▶ _WHAT THE TASK REQUIRES_
Skip pictures in the listing below; copy exactly the lines from the one with "Viewport: 895px width, 548px" through the one with "Screen dimensions: 1360x603", inclusive.

▶ _INFORMATION GIVEN_

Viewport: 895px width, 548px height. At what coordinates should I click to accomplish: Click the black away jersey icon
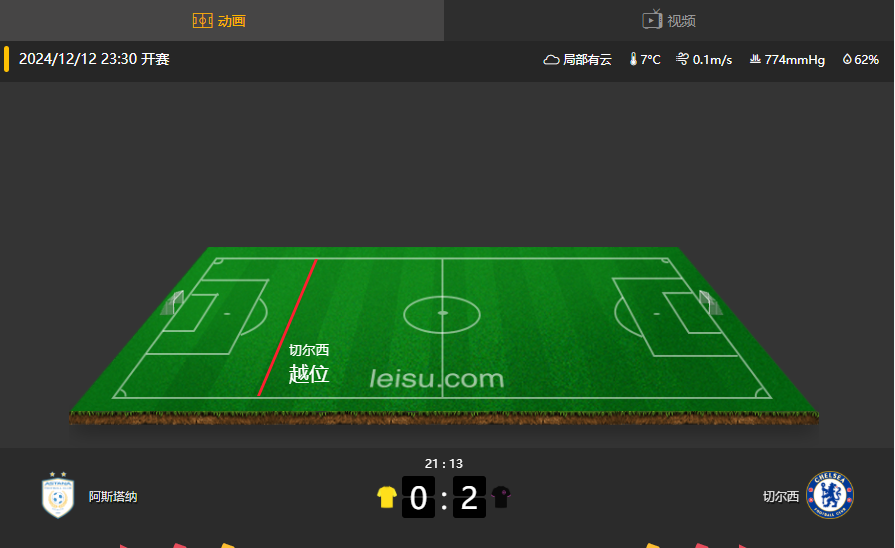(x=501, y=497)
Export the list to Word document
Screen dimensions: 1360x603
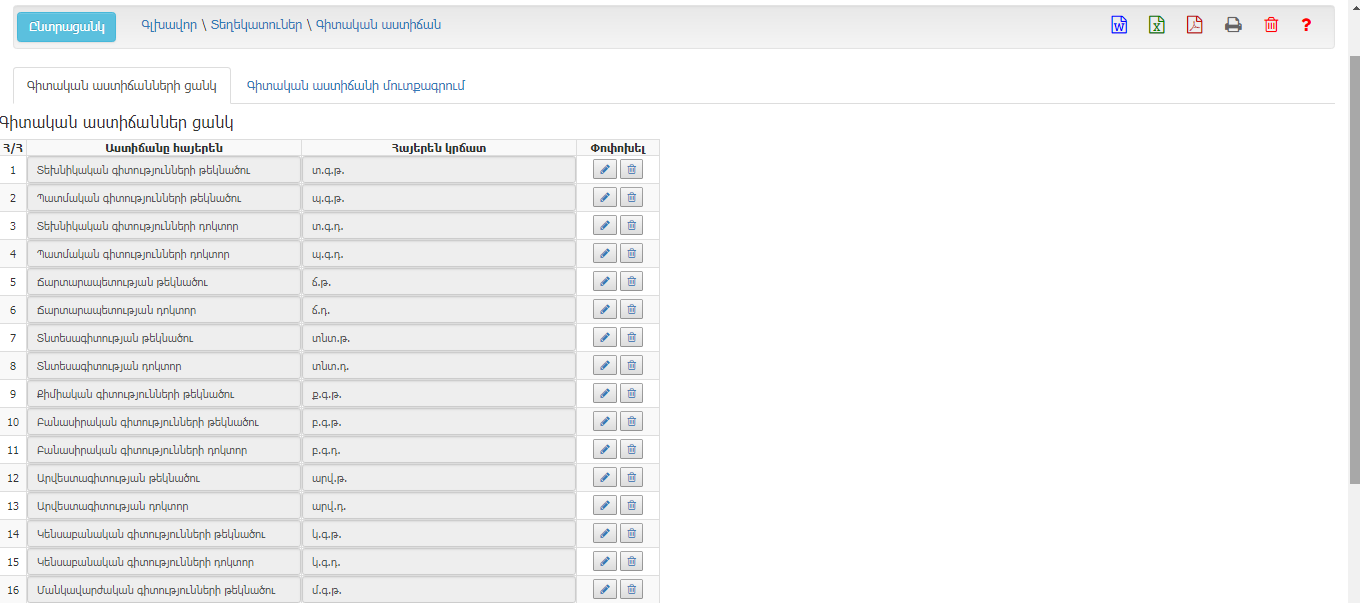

* * *

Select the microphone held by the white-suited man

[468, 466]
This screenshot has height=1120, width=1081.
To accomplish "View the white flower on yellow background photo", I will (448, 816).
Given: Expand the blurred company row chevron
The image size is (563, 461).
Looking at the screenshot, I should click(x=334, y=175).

▶ _ANSWER FOR THE TASK_
Viewport: 895px width, 548px height. At what coordinates should I click to accomplish: Click the black away jersey icon
(x=501, y=497)
Export the list to Word document
Screen dimensions: 1360x603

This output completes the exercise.